Don’t forget that hair color also impacts your skin. Many people have adverse reactions to chemicals, which can cause a burning or irritating sensation. Annen suggests doing the same test to your skin, ensuring you won’t feel as if your head is on fire when you dye your hair. She suggests applying a dot of dye to your inner elbow to see how your skin responds.
If testing out your color isn't an option, look for a hair color that closely resembles your natural color, or choose a product like Clairol Natural Instincts ($8; ulta.com), an ammonia-free formula that enhances color and shine, but will not lighten hair.
Start applying color an inch or two away from your scalp
The heat from your hair tends to make the color develop faster at your roots than it does at the ends of your hair, says Fitzsimons. He recommends starting an inch or two away from your scalp, so you don’t end up with two different shades. When you're halfway done with your all-over color, apply the dye to your roots for best results.
Protect your hairline
Though most people remember to protect their bathroom tiles and hands from dye, Annen says many forget about their scalp. Or more to the point: their hairline. This small strip isn’t a place you give much attention to, but if it suddenly turns a new shade, you won’t be able to see anything else. When you’re applying hair color, she suggests using clear lip balm, petroleum jelly, or another moisturizing gel to keep the formula from staining this area.
Try this: Aquaphor Lip Balm ($4; target.com)

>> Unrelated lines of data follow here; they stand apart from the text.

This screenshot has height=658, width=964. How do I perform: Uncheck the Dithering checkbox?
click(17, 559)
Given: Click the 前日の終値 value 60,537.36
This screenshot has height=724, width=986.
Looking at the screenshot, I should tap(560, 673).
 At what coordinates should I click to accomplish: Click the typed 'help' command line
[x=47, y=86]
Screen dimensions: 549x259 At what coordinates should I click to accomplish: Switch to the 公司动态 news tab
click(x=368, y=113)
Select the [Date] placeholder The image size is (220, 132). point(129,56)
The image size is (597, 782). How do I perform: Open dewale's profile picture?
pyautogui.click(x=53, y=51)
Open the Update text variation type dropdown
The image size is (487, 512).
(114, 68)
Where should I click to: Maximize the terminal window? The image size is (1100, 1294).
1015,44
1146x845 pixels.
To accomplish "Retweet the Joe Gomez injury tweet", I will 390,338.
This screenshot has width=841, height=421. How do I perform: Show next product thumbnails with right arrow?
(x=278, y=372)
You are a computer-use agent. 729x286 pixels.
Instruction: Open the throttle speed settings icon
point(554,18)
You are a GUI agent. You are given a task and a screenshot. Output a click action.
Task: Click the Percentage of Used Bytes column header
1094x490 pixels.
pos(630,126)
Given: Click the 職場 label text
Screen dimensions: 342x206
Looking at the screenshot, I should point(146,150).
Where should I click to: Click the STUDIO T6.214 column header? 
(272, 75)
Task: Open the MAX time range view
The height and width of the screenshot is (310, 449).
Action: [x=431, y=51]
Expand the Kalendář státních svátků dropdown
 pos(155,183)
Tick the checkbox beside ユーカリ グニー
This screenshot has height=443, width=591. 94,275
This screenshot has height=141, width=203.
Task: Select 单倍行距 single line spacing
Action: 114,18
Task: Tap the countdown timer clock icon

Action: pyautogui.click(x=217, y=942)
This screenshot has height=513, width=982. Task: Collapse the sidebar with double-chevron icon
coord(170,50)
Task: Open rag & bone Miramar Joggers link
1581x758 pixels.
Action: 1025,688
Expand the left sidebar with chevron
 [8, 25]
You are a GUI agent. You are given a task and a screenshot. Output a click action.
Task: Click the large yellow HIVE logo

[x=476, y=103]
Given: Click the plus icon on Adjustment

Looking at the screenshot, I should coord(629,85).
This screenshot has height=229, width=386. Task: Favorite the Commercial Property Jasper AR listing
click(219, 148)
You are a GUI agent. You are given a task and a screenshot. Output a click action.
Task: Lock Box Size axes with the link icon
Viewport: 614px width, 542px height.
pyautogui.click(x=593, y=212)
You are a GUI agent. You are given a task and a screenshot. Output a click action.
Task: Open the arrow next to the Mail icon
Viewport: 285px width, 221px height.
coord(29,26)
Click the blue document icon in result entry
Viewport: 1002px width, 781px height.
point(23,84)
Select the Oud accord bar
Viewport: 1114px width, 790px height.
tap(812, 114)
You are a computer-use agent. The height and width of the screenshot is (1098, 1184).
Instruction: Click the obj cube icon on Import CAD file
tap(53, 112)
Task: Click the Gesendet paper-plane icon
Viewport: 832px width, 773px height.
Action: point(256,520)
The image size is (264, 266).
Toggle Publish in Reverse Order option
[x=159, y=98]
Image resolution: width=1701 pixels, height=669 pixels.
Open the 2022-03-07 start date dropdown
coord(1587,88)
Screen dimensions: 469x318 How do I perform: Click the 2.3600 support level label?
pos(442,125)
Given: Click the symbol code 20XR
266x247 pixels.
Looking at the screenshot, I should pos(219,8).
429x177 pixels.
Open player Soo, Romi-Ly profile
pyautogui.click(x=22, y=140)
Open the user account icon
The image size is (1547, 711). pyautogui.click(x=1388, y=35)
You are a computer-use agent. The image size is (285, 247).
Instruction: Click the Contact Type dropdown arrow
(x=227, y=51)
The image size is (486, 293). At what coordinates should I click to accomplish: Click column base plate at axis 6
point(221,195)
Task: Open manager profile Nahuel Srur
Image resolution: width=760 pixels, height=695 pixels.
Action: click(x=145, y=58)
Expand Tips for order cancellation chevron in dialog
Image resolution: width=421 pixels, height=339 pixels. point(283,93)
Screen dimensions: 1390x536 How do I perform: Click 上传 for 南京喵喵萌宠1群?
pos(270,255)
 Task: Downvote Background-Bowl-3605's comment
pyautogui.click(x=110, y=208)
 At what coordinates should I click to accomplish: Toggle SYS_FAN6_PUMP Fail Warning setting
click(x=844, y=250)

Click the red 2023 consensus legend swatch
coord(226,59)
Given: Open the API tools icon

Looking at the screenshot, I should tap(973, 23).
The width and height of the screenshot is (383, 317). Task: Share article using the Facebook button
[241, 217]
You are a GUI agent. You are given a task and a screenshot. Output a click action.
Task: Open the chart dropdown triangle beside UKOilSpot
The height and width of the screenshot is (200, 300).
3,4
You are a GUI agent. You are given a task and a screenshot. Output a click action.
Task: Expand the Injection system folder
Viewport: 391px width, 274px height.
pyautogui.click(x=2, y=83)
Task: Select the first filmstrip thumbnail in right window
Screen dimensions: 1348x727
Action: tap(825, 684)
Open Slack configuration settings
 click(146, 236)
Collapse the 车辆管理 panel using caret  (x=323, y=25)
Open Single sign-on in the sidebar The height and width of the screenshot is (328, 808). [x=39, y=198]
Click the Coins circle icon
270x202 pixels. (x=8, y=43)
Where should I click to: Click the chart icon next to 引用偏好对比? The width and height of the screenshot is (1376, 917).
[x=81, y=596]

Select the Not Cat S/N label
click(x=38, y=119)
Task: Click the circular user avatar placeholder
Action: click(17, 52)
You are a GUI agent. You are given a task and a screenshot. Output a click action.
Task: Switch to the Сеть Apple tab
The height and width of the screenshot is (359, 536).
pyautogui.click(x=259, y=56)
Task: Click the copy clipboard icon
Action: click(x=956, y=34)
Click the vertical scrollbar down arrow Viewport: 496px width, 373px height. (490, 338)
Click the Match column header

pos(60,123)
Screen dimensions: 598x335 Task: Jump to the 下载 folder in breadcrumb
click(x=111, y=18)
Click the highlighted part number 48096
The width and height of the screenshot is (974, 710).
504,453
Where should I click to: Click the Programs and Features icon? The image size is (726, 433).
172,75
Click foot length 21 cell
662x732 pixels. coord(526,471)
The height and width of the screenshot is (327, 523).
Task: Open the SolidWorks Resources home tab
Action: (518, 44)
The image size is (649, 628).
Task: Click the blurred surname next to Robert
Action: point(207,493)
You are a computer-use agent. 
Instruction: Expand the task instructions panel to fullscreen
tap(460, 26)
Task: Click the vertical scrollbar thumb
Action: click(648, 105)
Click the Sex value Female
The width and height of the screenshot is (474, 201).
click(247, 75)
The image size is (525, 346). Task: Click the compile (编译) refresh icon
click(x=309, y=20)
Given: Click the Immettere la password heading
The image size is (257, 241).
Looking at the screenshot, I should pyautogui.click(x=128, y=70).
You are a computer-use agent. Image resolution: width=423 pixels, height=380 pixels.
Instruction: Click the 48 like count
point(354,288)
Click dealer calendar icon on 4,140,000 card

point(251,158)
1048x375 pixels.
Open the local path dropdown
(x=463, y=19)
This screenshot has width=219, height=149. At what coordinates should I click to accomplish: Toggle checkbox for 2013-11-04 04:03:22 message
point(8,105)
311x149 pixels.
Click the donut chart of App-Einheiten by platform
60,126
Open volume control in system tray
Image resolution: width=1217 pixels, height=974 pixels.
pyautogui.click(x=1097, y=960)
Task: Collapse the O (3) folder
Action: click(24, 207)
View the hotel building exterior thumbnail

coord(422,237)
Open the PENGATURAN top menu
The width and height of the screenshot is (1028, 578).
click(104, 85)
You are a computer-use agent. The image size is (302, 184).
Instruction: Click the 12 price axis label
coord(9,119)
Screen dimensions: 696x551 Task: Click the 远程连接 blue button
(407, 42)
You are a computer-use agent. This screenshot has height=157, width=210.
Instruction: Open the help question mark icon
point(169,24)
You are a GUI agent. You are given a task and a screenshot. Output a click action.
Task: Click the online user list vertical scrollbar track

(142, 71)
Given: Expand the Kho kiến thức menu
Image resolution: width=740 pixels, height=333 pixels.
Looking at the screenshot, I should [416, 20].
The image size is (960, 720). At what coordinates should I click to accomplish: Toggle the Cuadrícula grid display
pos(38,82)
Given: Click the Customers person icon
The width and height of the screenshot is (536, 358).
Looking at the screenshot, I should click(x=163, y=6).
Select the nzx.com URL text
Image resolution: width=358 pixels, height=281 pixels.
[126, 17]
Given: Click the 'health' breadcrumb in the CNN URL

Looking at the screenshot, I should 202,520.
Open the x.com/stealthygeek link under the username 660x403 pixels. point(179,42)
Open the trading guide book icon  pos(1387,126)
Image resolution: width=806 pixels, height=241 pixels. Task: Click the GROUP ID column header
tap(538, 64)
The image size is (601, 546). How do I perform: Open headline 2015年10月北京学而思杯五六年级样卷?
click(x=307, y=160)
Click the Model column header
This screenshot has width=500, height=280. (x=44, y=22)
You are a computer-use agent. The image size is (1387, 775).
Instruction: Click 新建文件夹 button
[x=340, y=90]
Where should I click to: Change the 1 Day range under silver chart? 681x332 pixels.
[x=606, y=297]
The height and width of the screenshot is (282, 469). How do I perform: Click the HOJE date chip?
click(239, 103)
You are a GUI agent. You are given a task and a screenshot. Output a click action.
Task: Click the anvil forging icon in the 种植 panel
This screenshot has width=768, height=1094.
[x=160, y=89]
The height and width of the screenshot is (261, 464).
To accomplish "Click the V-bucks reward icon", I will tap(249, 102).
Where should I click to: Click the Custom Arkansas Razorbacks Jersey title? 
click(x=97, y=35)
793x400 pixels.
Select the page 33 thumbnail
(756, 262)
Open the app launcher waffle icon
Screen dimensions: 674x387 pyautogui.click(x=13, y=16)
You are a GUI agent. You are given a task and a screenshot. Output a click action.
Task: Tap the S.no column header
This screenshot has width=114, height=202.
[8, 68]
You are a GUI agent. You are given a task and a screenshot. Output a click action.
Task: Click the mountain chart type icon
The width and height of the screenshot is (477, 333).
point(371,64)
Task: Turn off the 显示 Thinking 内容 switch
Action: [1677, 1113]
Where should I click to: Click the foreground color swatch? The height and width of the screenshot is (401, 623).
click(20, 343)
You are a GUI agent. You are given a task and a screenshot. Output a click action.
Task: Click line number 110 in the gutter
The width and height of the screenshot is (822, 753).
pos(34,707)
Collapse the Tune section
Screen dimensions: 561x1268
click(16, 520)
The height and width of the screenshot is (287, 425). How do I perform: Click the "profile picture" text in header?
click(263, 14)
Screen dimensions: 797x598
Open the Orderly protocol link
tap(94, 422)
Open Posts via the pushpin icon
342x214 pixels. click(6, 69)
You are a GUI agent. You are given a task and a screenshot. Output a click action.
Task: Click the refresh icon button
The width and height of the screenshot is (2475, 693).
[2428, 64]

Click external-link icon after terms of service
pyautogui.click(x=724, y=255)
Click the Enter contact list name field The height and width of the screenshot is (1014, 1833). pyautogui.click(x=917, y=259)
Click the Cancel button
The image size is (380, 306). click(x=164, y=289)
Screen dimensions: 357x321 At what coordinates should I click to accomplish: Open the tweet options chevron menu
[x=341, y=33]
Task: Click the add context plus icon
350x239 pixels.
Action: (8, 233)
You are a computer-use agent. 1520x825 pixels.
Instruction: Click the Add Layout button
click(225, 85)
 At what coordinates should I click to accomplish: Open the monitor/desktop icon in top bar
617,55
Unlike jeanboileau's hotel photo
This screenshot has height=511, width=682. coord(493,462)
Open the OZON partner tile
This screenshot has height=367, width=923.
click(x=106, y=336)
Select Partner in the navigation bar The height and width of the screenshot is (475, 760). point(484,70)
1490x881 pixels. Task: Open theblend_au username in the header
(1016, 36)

Focus on roots to avoid damaging colored hair
If your color looks good but some natural regrowth or a few grays are starting to appear, you don’t have to dye your whole head. In fact, when you dye too often, you run the risk of drying out your strands, which can leave your hair brittle and crunchy to the touch. Instead, you should focus on the roots. To do this, you can either buy the same kit you originally used or get a root touch-up kit to smooth the dye down just to where your old color starts. If you have highlights, use a rattail comb to section off only the pieces that need color. If you’re worried about dripping on the rest of your hair while touching up the roots, Annen has a solution: conditioner. Apply a dab to the ends of your hair and then rinse your whole head once the dye has settled and the color won’t bleed onto the areas you’re trying to avoid. Consider it your goof-proof ticket to a precise root touch-up.
Another option is to skip the root touch-up and opt for a temporary transfer-proof root concealer. Fitzsimons suggests Rita Hazan Root Concealer Touch-Up Spray ($35; sephora.com), which comes in a wide variety of shades and colors that complement most tones and hues.